Desa Inggris dirintis sejak 2008. Ketika itu, 20 lulusan SMA memiliki niat kuat kuliah namun terkendala biaya. Mereka punya tekad besar untuk belajar bahasa Inggris dan menyusun modul pelatihan sesuai kreativitas, belajar sambil santai.
Sekitar 50 narapidana mengikuti kursus bahasa Inggris di aula lapas wanita Kota Malang, 15 Maret 2016. (Heny Rahayu/BeritaBenar)
Mengajar di lapas wanita
Avin menyebutkan bahwa mereka secara rutin memberikan kursus bahasa Inggris secara cuma-cuma buat anak Taman Kanak-Kanak (TK) dan Sekolah Dasar (SD) yang ada di sekitar tempat itu.
Tujuannya untuk mengakrabkan bahasa Inggris dengan anak-anak sehingga seluruh warga Desa Randuagung mampu berkomunikasi dalam bahasa Inggris di masa depan.
“Bahasa Inggris merupakan bahasa internasional yang penting untuk dipelajari,” ujarnya.
Sejak Januari lalu, para pelatih juga mengajar bahasa Inggris di lembaga pemasyarakatan (lapas) wanita Malang.

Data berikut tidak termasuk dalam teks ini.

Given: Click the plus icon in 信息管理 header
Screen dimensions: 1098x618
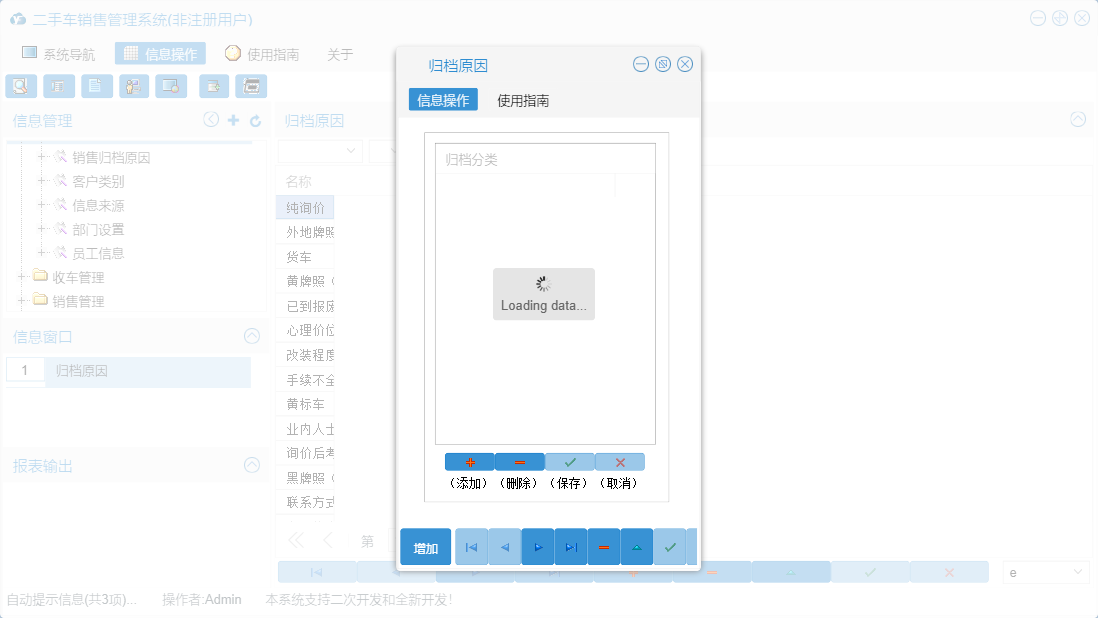Looking at the screenshot, I should pyautogui.click(x=232, y=119).
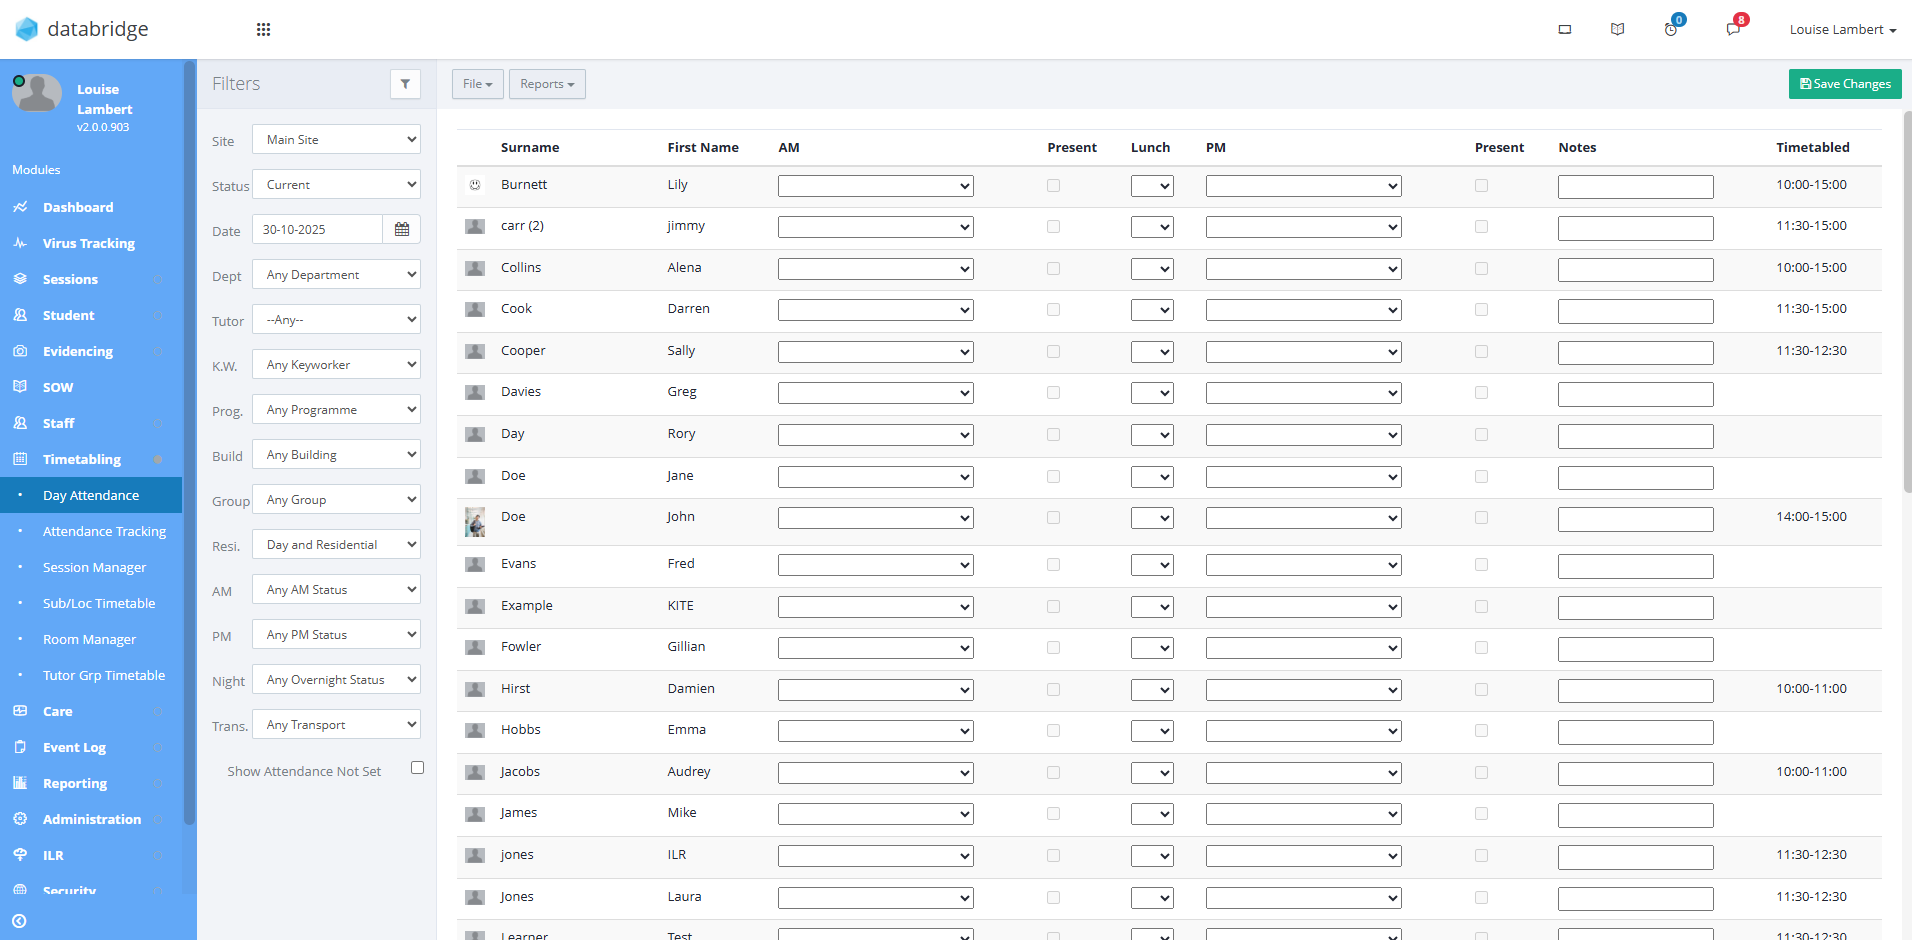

Sekitar 50 narapidana mengikuti kursus gratis setiap Selasa dan Kamis.
Mereka tekun menyimak, berdiskusi dan mengikuti aneka permainan serta bernyanyi dalam bahasa Inggris. Para narapidana yang terjerat sejumlah kasus kriminal mengaku sadar kalau bahasa Inggris perlu untuk pergaulan global.
Selasa sore, 15 Maret, puluhan narapidana perempuan bersimpuh, meriung di aula Lapas. Mereka menyaksikan drama Ande-Ande Lumut dalam bahasa Inggris.
Usai pertunjukan drama, peserta dibagi dalam tiga kelompok. Mereka berlatih dan menghafal sejumlah kosa kata bahasa Inggris.
“Saya belajar bahasa Inggris untuk menunjang salon kecantikan,” ungkap seorang peserta, Ana Ayu Pratiwi (21).
Narapidana kasus narkoba ini akan buka salon kecantikan setelah bebas. Salon kecantikan, kata dia, memiliki nilai plus jika bisa bahasa Inggris. Ana berharap pelanggannya nanti ada dari kaum sosialita.